China's facial recognition tech can ID any citizen within seconds

China is building "the world’s most powerful facial recognition system" with the power to identify any one of its 1.3 billion citizens within three seconds. Apparently, the system will be able to connect to surveillance camera networks, but it is unclear when the system will be operational.

New technology promises 40TB hard drives by 2025

Western Digital recently announced a breakthrough in ultra-high capacity storage called microwave-assisted magnetic recording (MAMR). According to the company, the technology will enable hard drives with 40TB of capacity by 2025 and will offer over four terabits-per-square-inch over time.

Source: Tech Spot

Oxford proposes plan to ban petrol and diesel vehicles from city centre

Petrol and diesel vehicles could be banned from Oxford city centre from 2020 under new proposals. A zero emission zone in the city is being backed by Oxford City Council and Oxfordshire County Council to tackle air pollution, and could be extended to include the whole city by 2035.

Source: BBC

Scientists genetically boost the nutritional value of corn

By inserting a bacterial gene in corn that causes it to produce a key nutrient called methionine, which is normally found in meat, Rutgers scientists have found an efficient way to enhance the nutritional value of the world’s largest commodity crop.

Source: Rutgers Today

Toyota tests a hydrogen fuel cell truck that emits only water vapour

A concept version of Toyota’s hydrogen fuel cell truck, which uses compressed hydrogen as its fuel and releases only water vapour as an emission, is running short-haul drayage routes at the Port of Los Angeles as part of a feasibility study.

Source: The Verge

Australian defence programme data stolen in 'extensive' hack

About 30GB of sensitive data, including details about new fighter planes and navy vessels, has been stolen in an "extensive" cyber hack. The Australian government has said that it doesn't know if the data was stolen by another nation.

Source: BBC

Asteroid passing Earth allows trackers to test impact warning systems

Asteroid trackers around the world will today test asteroid warning systems on an asteroid passing Earth.

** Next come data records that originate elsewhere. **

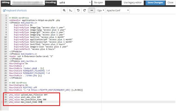
Task: Open the go-to-line terminal icon
Action: (x=71, y=10)
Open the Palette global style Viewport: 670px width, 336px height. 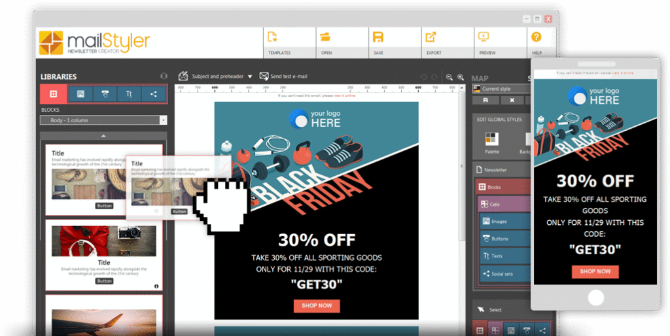coord(491,141)
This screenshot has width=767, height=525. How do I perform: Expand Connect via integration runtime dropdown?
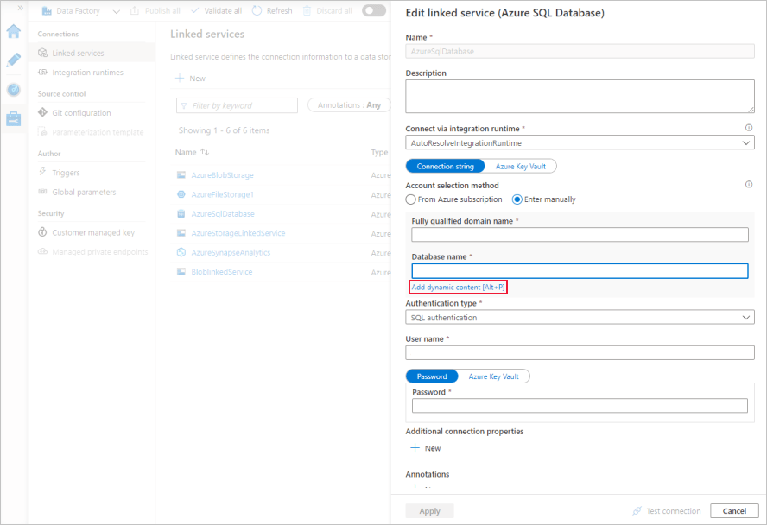coord(580,142)
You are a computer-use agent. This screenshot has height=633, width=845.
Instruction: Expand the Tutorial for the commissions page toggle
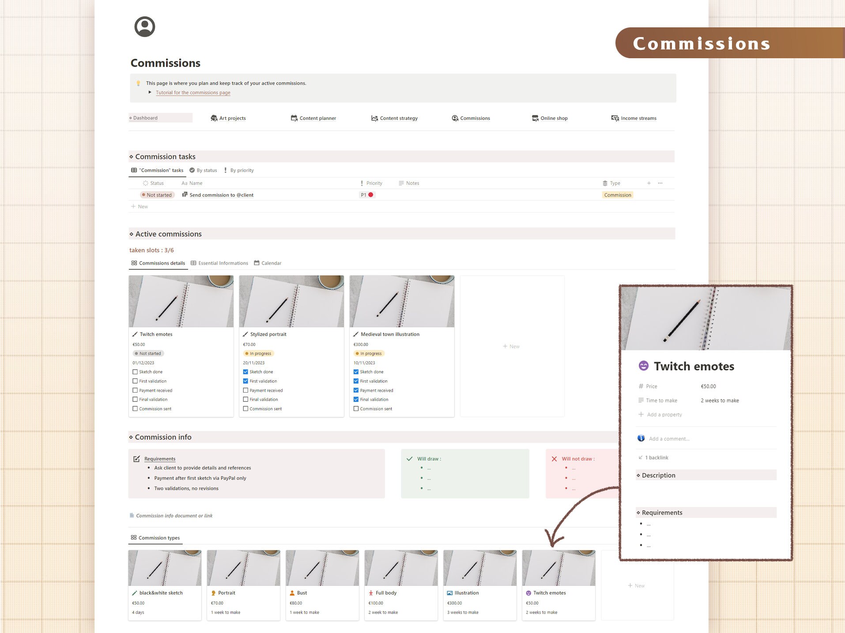(x=150, y=92)
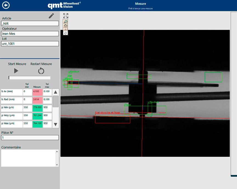Click the Restart Mesure circular arrow
The image size is (237, 189).
(x=41, y=71)
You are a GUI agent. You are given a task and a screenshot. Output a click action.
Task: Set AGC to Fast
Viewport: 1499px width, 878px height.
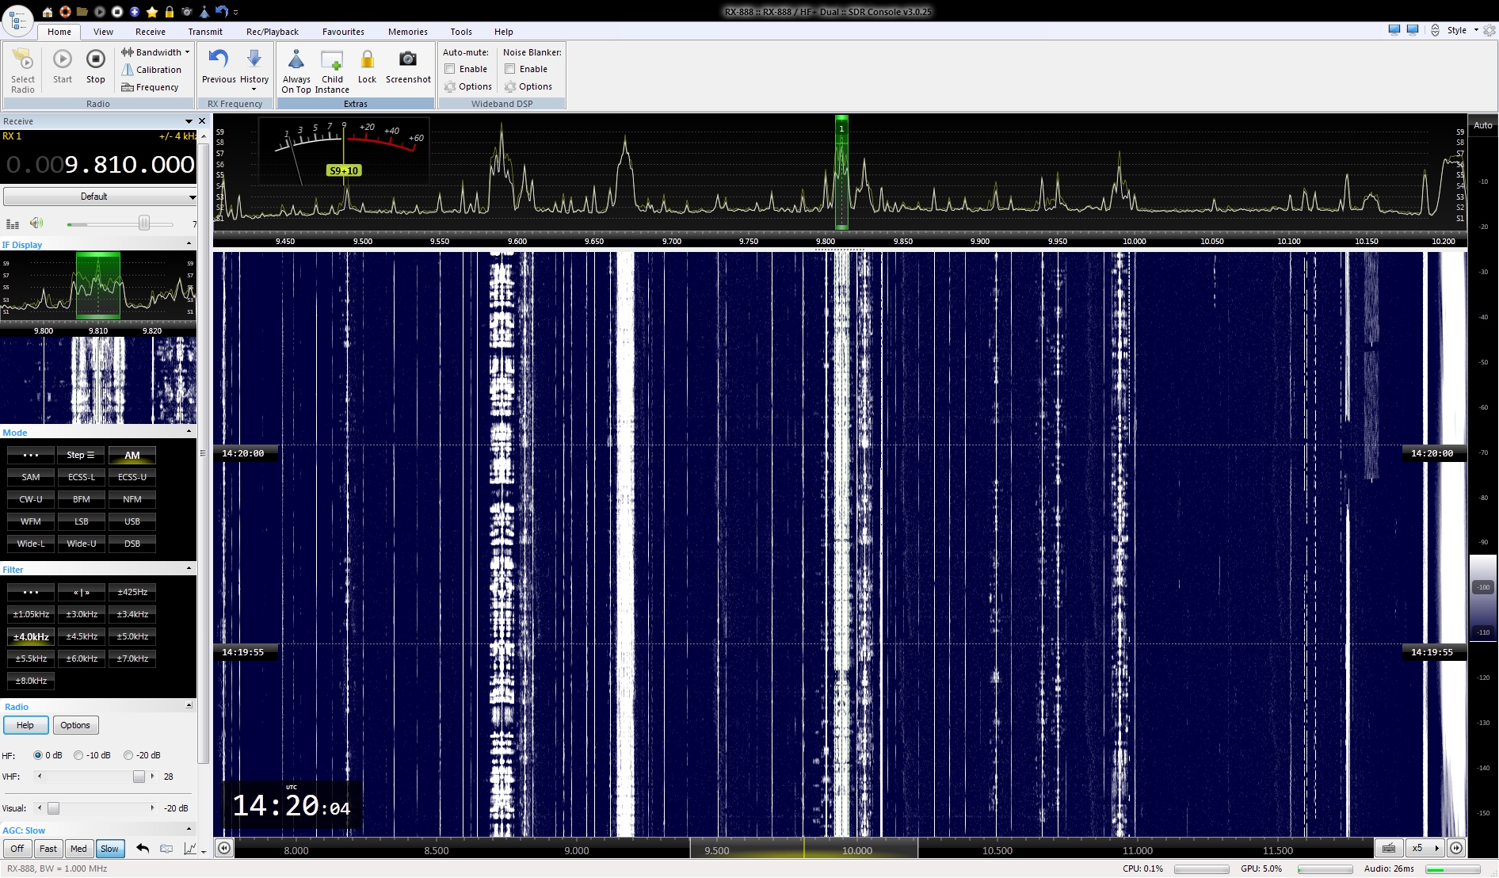48,849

The asteroid, named 2012 TC4, was first spotted 5 years ago, but will today pass Earth at a distance of about 42,000km (26,000 miles), which will bring it within the Moon’s orbit.

Its close approach to Earth will give trackers the chance to test a growing global observing network who will communicate and coordinate their optical and radar observations in a real scenario.

“This campaign is a team effort that involves more than a dozen observatories, universities and labs around the globe so we can collectively learn the strengths and limitations of our near-Earth object observation capabilities,” said Vishnu Reddy, an assistant professor at the University of Arizona’s Lunar and Planetary Laboratory in Tucson, who is leading the 2012 TC4 campaign.

“This effort will exercise the entire system, to include the initial and follow-up observations, precise orbit determination, and international communications.”

Orbit prediction experts say the asteroid, which measures somewhere between 15m and 30m (50-100ft) in size, poses no risk of impact with Earth.

However, when a similar sized asteroid exploded over Chelyabinsk in central Russia in 2013 it produced 30 times the kinetic energy of the atomic bomb dropped on Hiroshima and caused a shockwave that resulted in damage to buildings and injured more than a thousand people.

Observers around the world have been tracking TC4 as it approaches Earth and reporting their observations to the Minor Planet Center, where the conclusion has been made that it poses no threat and merely provides a platform to test for real asteroid impacts.

No asteroid currently known is predicted to impact Earth for the next 100 years.

Image courtesy of Alex Alishevskikh. Feature image courtesy of  NASA/JPL-Caltech

“Asteroid trackers are using this flyby to test the worldwide asteroid detection and tracking network, assessing our capability to work together in response to finding a potential real asteroid-impact threat,” said Michael Kelley, program scientist and NASA lead for the TC4 observation campaign.

Tens of professionally run telescopes across the globe will be taking ground-based observations from visible to near-infrared to radar.

Amateur astronomers may contribute more observations, but the asteroid will be very difficult for backyard astronomers to see, as current estimates are that it will reach a visual magnitude of only about 17 at its brightest, and it will be moving very fast across the sky.